### Task objective:
Rewrite the data below, changing "menu" to "dropdown" throughout and leaving everything else as it is. Omit the pictures from your version.

### Exercise material:
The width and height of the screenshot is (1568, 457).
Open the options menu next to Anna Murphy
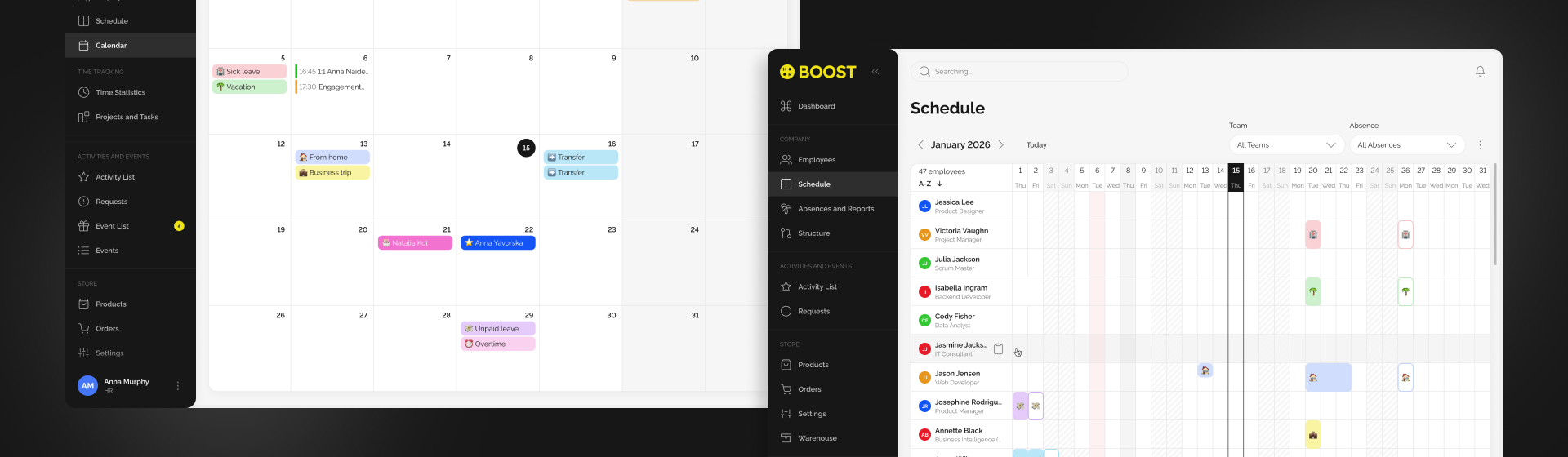pyautogui.click(x=178, y=386)
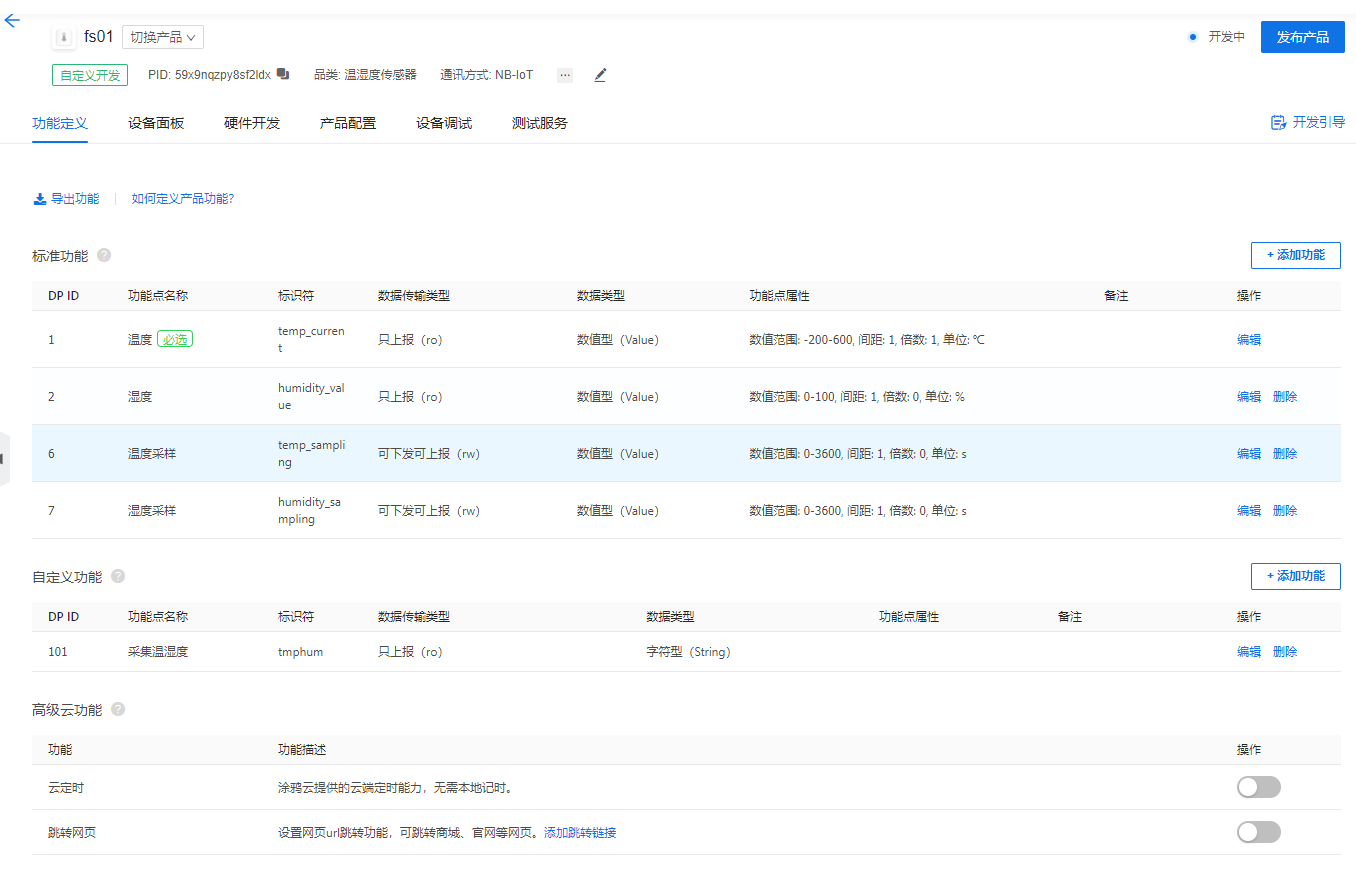Open the more options ellipsis icon

tap(565, 75)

### Task answer:
The width and height of the screenshot is (1568, 457).
Open the options dropdown next to Anna Murphy
pyautogui.click(x=178, y=386)
Open the more options ellipsis icon

tap(565, 75)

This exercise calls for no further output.